BUTTHOLE SURFERS Locust Abortion Technician (Blast First)

So, I’m mystified. I’ve read wild claims of greatness for Butthole Surfers in general and “Locust Abortion Technician” in particular from many sources of music criticism whose opinion I value (Uncut, All Music Guide, ever-erudite Amazon customer Jason Parkes). Unfortunately I just can’t square it with what I’ve been hearing here, essentially the sound of Gibby Haines’ crew poking around in the squirming, writhing entrails of rock ‘n’ roll.

At least proceedings begin promisingly. “Sweet Loaf” is perhaps their greatest contribution to humanity. Opening with a slow fade-in that would have Eno drumming his fingers with impatience, synth washes give way to some Zappa-esque dialogue about regret famously filched by Orbital on “Satan”, into which slams the Buttholes’ own impression of Black Sabbath’s “Sweet Leaf”.

Unfortunately that’s about as sophisticated as “Locust Abortion Technician” gets, the remainder being less an album than a series of painfully distended barely musical skits. “Graveyard” is all sludgy non-riffs and Darth Vader vocals; “Hay” is substantially the sound of people shouting the title repeatedly; the distorted, flatulent “U.S.S.A.” features lots of indecipherable yelling. “The O-Men” is a nightmare conflagration of yelped vocals, melting guitars and punishing beats; “Kuntz” is predictable juvenilia. “22 Going On 23” finds the album at its most reprehensible (and there’s a great deal of competition for that particular gong) as a disturbed caller to a radio phone-in is submerged under waves of hamfisted stoner rock. “Human Cannonball” at least has some semblance of song structure, sounding like The Dead Kennedys divested of their ferocious political commitment.

I’m happy to accept that I’ve completely misinterpreted this album, and failed to unlock its well-hidden inner worth. But until such time as I’m gifted with a way of doing so, I’m forced to conclude that Butthole Surfers’ music is (thud! tish!) a bunch of arse.

BUTTHOLE SURFERS Hairway To Steven (Blast First)

Perhaps as a cockeyed tribute to the album that provides its titular syllables, the titles of “Hairway To Steven”’s eight tracks are nowhere to be found in its packaging. Instead, they’re denoted on the disc by a series of crude illustrations displaying varying levels of obscenity. Fortunately, the binterweb has provided me with track titles so I don’t have to refer to songs as “two naked women bending over” or “urinating horse”.

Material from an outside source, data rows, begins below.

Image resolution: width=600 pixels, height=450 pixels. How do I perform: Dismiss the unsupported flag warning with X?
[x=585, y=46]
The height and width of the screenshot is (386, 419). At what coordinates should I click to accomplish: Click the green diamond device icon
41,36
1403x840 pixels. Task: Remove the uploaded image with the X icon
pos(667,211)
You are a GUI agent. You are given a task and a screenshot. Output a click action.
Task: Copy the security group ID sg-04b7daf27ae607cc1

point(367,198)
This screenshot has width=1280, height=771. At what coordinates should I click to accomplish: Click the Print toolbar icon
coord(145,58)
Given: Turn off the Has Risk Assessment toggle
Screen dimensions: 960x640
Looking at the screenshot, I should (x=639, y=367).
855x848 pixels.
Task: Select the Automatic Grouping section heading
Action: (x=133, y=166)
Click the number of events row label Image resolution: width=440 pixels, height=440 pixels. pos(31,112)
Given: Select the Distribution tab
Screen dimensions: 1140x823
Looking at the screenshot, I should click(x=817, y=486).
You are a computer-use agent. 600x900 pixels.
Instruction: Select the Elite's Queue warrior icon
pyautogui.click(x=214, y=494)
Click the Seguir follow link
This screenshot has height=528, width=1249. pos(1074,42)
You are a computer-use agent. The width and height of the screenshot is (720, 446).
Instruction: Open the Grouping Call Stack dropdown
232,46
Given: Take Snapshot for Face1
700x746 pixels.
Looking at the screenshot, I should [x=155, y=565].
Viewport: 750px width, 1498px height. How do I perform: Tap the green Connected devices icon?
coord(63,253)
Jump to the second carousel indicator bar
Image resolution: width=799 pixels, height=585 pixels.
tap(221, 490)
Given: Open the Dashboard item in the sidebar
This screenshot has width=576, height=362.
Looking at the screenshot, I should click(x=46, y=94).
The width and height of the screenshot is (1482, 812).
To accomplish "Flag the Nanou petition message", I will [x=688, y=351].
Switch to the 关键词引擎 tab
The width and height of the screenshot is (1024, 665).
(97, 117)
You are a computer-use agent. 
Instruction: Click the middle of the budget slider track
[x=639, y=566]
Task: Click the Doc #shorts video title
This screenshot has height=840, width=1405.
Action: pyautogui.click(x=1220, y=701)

“Jimi” makes for a monstrous two-course 13-minute opener. The first section features a duet between a death metal growler and a Chipmunk (Gibby Haynes, both), the band thumping out a sprawling glam-metal groove that sounds like “We Will Rock You” on Mogadon. And then suddenly it becomes a gentle acoustic guitar/bass/percussion/farmyard noises instrumental, like Mogwai out for a Sunday afternoon stroll round country ways. “I Saw An X-Ray Of A Girl Passing Gas” is a big shiny singalong pop thing, with a chorus and everything, “John E. Smokes” a carefully constructed fake-live Latino parody. “Rocky” is another actual song, in the indie guitar rock style. I could find myself enjoying this. “Julio Iglesias” is, as the title probably doesn’t suggest, demented, old-school Cramps-style rock ‘n’ roll, “Backass” doomy, distorted cyclical machine music draped with a pretty convincing John Lydon impersonation.

A model of tuneful clarity compared to the Surfers’ previous opus, “Locust Abortion Technician”, it’s still less an album than a waste of precious time. Still, if you get your entrance fee’s worth of entertainment from the title you can treat the music as a free gift.